# Solr dev notes
- Current release: 8.8.2
- Documentation: https://solr.apache.org/guide/8_8/index.html
- Solr schema design: https://solr.apache.org/guide/8_8/documents-fields-and-schema-design.html
:::info
**Important:**
Solr is not a database. It is a search index. Content in Solr should generally be treated as ephemeral.
:::
## General
- Two operating modes: stand alone and cloud.
- Certain types of advanced query operations are only available on cloud installs
- iSamples installations will use Solr Cloud
- Interaction is through a web API with messaging in JSON (preferred), or XML.
- A "collection" is basically the same as a Database in SQL.
- A "collection" is defined by a combination of service configuration and a schema.
- The schema defines field types and fields that are available in a collection. Fields may be defined as created on demand, though this is generally discouraged for our work.
## Collections
- Collections can be created using the [collections API](https://solr.apache.org/guide/8_8/collections-api.html) or from the command line
- Collections may be spread over multiple shards (per server) and across multiple servers (cloud)
- Collections may be replicated across data centers
- Collection structure can impact certain types of query operations (e.g. joins require single shard collections)
## Fields
- Generally stick with the [recommended field types](https://solr.apache.org/guide/8_8/field-types-included-with-solr.html)
- `String` fields are handled literally, `text` fields have various NLP
analyzer actions applied (tokenization, stop words, synonym filter, etc.)

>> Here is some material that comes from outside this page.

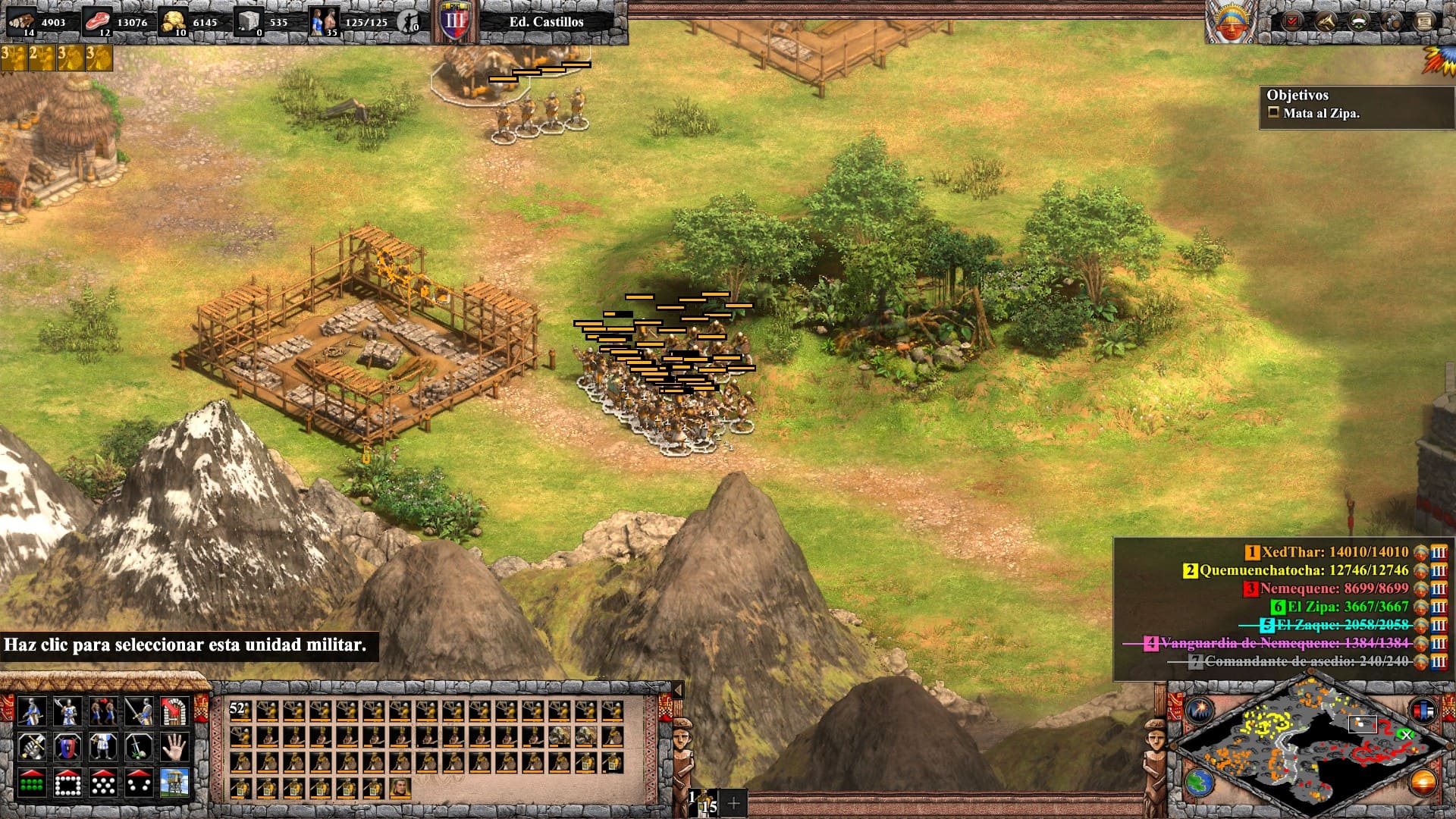Toggle the minimap globe display mode
Viewport: 1456px width, 819px height.
click(1200, 782)
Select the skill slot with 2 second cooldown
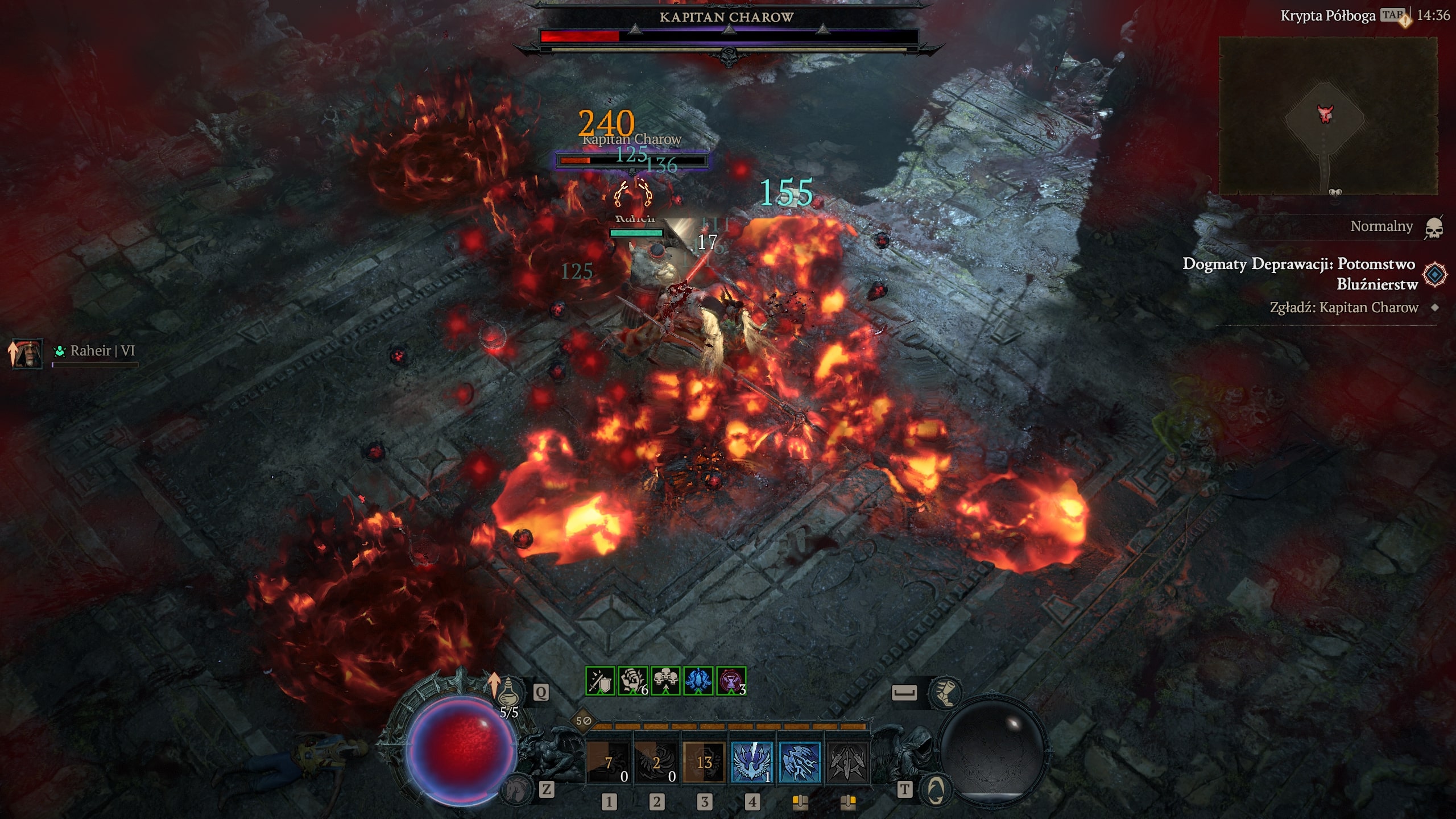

- Fields may be single or multiple values
- Field values may be stored or not, indexed or not, default values or not, ...
- Field types of initial interest to iSamples:
- StrField (e.g. identifiers)
- TextField (e.g. abstract text, descriptions)
- DatePointField
- DateRangeField
- FloatPointField (possibly DoublePointField is high precision required)
- LatLonPointSpatialField
- Possibly also:
- BBoxField
- SpatialRecursivePrefixTreeFieldType
- Fields may be [copy fields](https://solr.apache.org/guide/8_8/copying-fields.html).
e.g. to store a literal title (`title_str`) and a text title (`title_txt`), the
text field can be set as a copy field using `title_str` as source.
## Adding / editing documents (records)
- Every document must have a unique identifier
- Sent to Solr `update/` endpoint.
- Multiple documents can be sent per request
- Documents are stored immediately but searchable only after commit
- Generally commits are best managed by the server (after certain elapsed time, number of docs, size of backlog)
- See tutorials and some code in [isb_lib](https://github.com/isamplesorg/isamples_inabox/blob/main/isb_lib/core.py#L44) and also the `scripts/sesar_things.py` and `scripts/geome_things.py` scripts in the [iSamples in a box repo](https://github.com/isamplesorg/isamples_inabox)
- Deletes can be per document or by matching query, [tutorial example](https://solr.apache.org/guide/8_8/solr-tutorial.html#deleting-data)
## Searching
Many options are available for searching Solr collections. Most will be simple queries using the [common query parameters](https://solr.apache.org/guide/8_8/common-query-parameters.html)
[Faceting](https://solr.apache.org/guide/8_8/faceting.html) will also be commonly used. Faceting basically provides the unique values and their occurrence counts for a field.
Other types of searches likely to be important to iSamples include:
- [Spatial search](https://solr.apache.org/guide/8_8/spatial-search.html)
- [Graph traversal](https://solr.apache.org/guide/8_8/graph-traversal.html)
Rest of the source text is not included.